▼▼▼

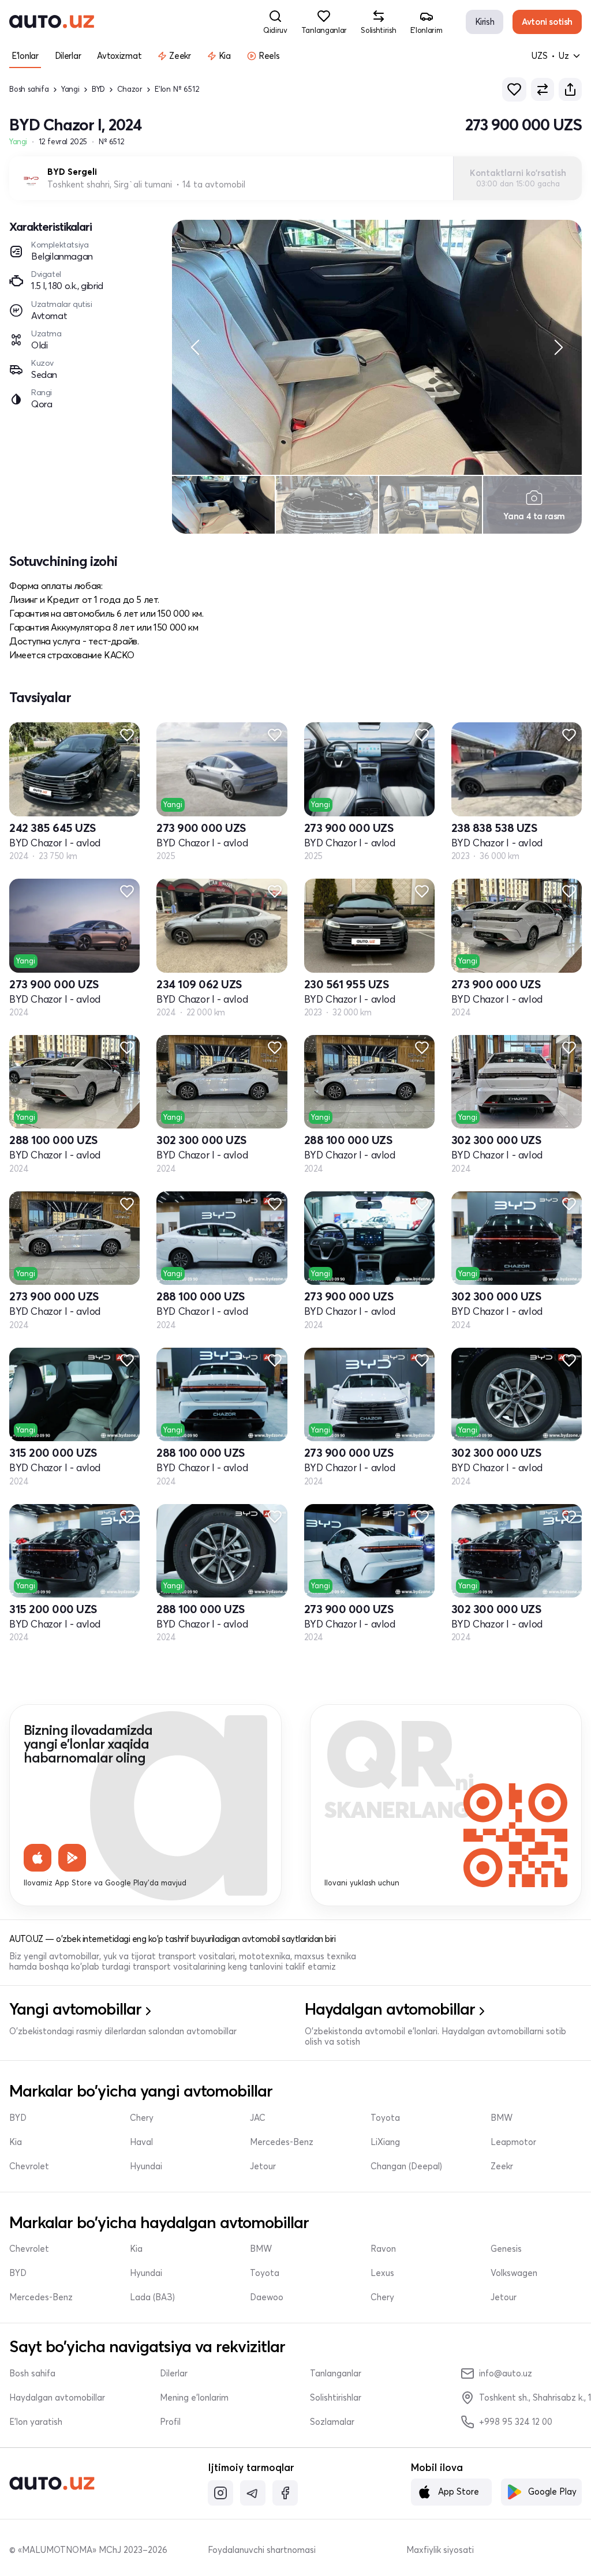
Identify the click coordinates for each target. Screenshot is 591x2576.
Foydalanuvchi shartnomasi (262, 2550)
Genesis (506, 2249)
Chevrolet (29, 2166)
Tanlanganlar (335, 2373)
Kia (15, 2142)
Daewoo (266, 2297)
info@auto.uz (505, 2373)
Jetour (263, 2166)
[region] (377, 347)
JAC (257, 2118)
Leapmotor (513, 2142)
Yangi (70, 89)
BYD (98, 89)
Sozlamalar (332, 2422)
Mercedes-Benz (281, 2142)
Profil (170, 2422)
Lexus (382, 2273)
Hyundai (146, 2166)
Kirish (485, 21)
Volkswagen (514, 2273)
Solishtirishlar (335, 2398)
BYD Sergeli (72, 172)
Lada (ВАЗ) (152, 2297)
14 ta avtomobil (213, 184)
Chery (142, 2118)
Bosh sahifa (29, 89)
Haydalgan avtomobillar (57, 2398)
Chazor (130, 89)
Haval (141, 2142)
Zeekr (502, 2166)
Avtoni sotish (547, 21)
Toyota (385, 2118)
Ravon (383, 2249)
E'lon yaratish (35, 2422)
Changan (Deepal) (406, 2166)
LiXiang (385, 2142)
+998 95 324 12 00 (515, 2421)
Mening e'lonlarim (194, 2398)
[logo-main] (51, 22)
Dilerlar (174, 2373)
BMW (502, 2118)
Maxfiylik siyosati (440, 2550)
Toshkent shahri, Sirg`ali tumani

▲▲▲

→ **Work instruction**:
Transcribe the listing above exactly, leaving every picture out.

→ **Response to the exercise**:
Identify the click coordinates for each target. Screenshot is 591x2576.
Foydalanuvchi shartnomasi (262, 2550)
Genesis (506, 2249)
Chevrolet (29, 2166)
Tanlanganlar (335, 2373)
Kia (15, 2142)
Daewoo (266, 2297)
info@auto.uz (505, 2373)
Jetour (263, 2166)
[region] (377, 347)
JAC (257, 2118)
Leapmotor (513, 2142)
Yangi (70, 89)
BYD (98, 89)
Sozlamalar (332, 2422)
Mercedes-Benz (281, 2142)
Profil (170, 2422)
Lexus (382, 2273)
Hyundai (146, 2166)
Kirish (485, 21)
Volkswagen (514, 2273)
Solishtirishlar (335, 2398)
BYD Sergeli (72, 172)
Lada (ВАЗ) (152, 2297)
14 ta avtomobil (213, 184)
Chery (142, 2118)
Bosh sahifa (29, 89)
Haydalgan avtomobillar (57, 2398)
Chazor (130, 89)
Haval (141, 2142)
Zeekr (502, 2166)
Avtoni sotish (547, 21)
Toyota (385, 2118)
Ravon (383, 2249)
E'lon yaratish (35, 2422)
Changan (Deepal) (406, 2166)
LiXiang (385, 2142)
+998 95 324 12 00 (515, 2421)
Mening e'lonlarim (194, 2398)
[logo-main] (51, 22)
Dilerlar (174, 2373)
BMW (502, 2118)
Maxfiylik siyosati (440, 2550)
Toshkent shahri, Sirg`ali tumani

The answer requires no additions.